Cesa. Il Pubblico Ministero, dottor Marco Lojodice, della Procura della Repubblica presso il Tribunale di Napoli ha disposto il giudizio penale a carico di Eugenio Oliva. L’esponente della coalizione che sostiene Giuseppe Fiorillo, nonché candidato consigliere comunale alle prossime elezioni, dovrà rispondere dell’accusa di diffamazione per aver offeso il decoro e la reputazione del primo cittadino Enzo Guida, affermando che questi aveva una relazione sentimentale clandestina con una giovane.
La vicenda, come si ricorderà, deflagrò lo scorso cinque Agosto quando, con una diretta social, Guida denunciò la vicenda.
Secondo l’accusa, Oliva avrebbe riferito, a più persone, di questa presunta relazione, sostenendo di avere foto e video come elemento di prova.
Nel corso della conversazione con un altro soggetto, Oliva fu registrato.
Negli audio, messi a disposizione della Procura, e secondo la tesi accusatoria, ’imputato Oliva avrebbe ammesso di non avere foto e video e di aver inventato tutto.
Il processo, che inizierà il prossimo 10 settembre dinanzi al Giudice di Pace Penale di Napoli Nord, dovrà chiarire le ragioni di quanto accaduto.
Il primo cittadino, parte offesa in questa vicenda ed intenzionato a costituirsi parte civile per chiedere i danni subiti, definì “inquietanti” alcune frasi contenute negli audio, nelle quali si parlerebbe di un gruppo di avversari politici impegnato a seguirlo e raccogliere informazioni da usare come arma elettorale. “Non ho nulla da nascondere – affermò all’epoca Guida – ma se davvero i miei avversari mi pedinano, è un fatto grave e contrario a ogni regola di civiltà politica”.
Dal canto suo Oliva precisò "di non aver mai reso dichiarazioni pubbliche di ammissione di responsabilità e respingo ogni rappresentazione dei fatti come già accertati.

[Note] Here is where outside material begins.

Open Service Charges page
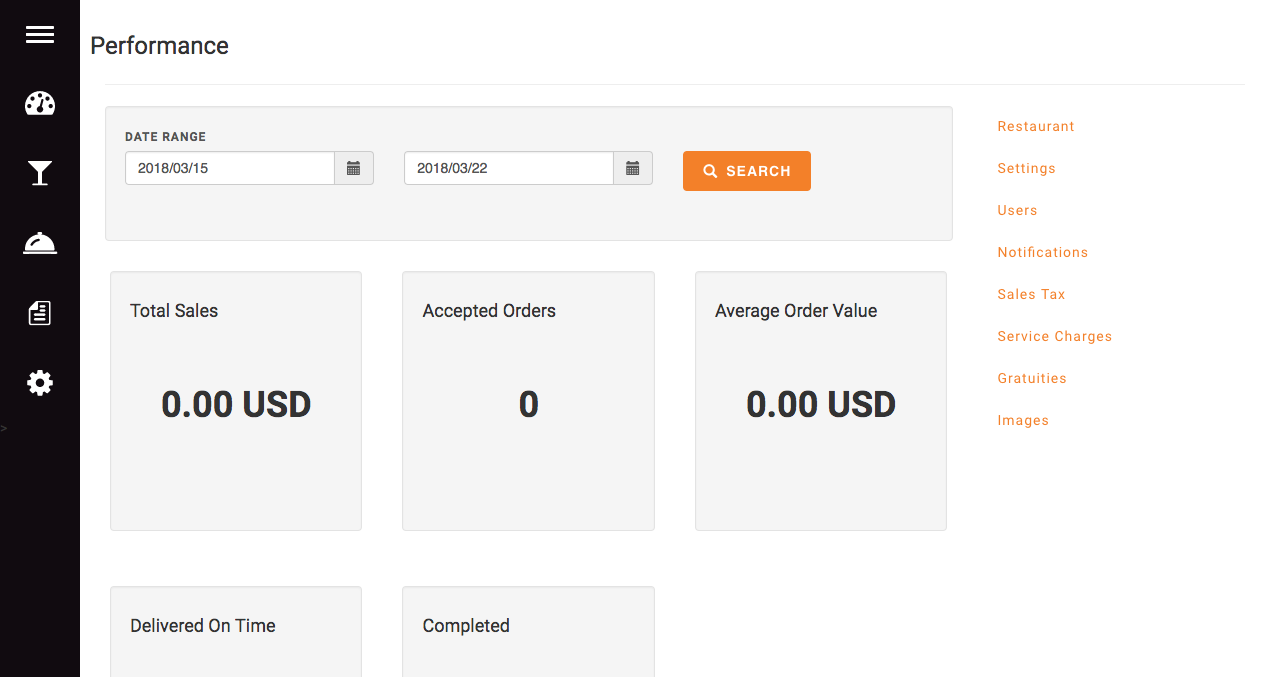coord(1054,337)
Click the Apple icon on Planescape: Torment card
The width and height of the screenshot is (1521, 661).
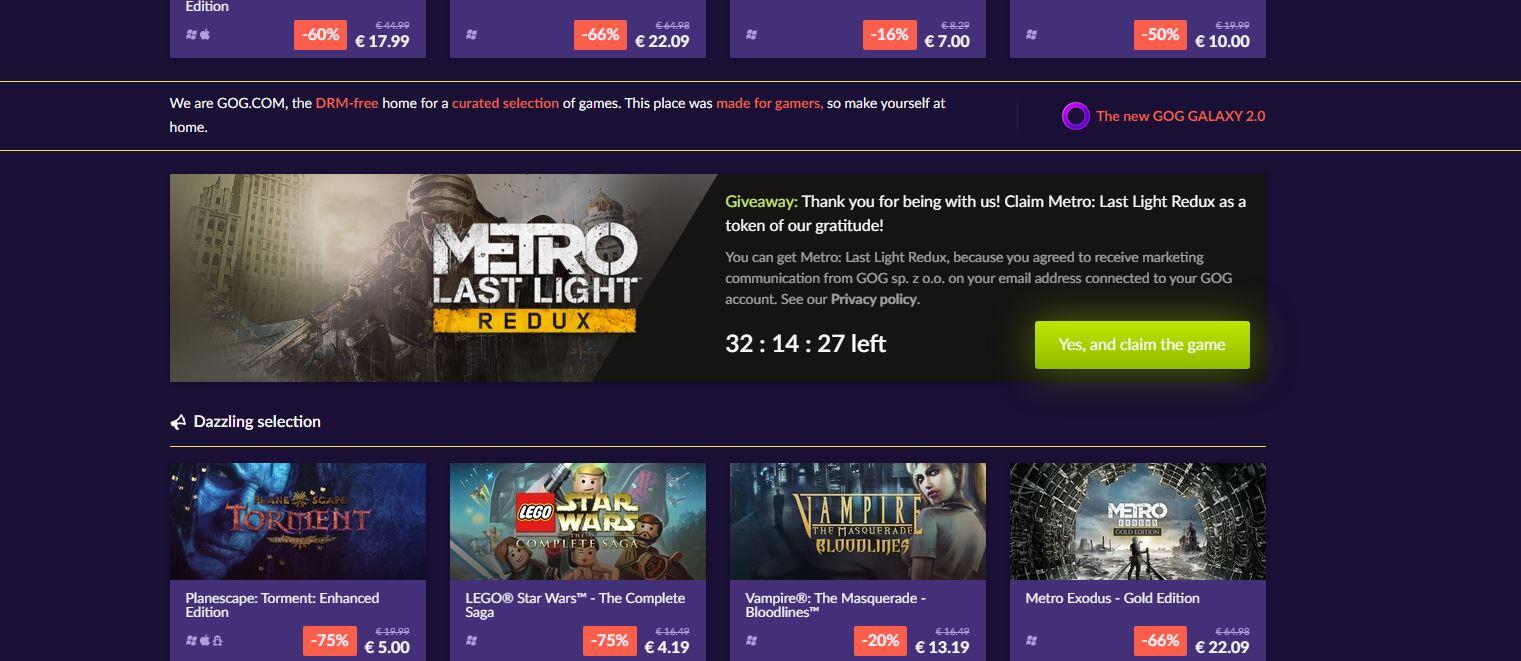204,640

Il procedimento si trova nella fase iniziale e sarà oggetto di pieno accertamento nelle sedi giudiziarie competenti, verso le quali esprimo rispetto e fiducia. Ricordo inoltre che, secondo il principio di presunzione di innocenza, ogni persona deve essere considerata non colpevole fino a sentenza definitiva”.
Ora Eugenio Oliva dovrà comparire dinanzi al Giudice di Pace di Napoli Nord per rispondere del delitto di diffamazione.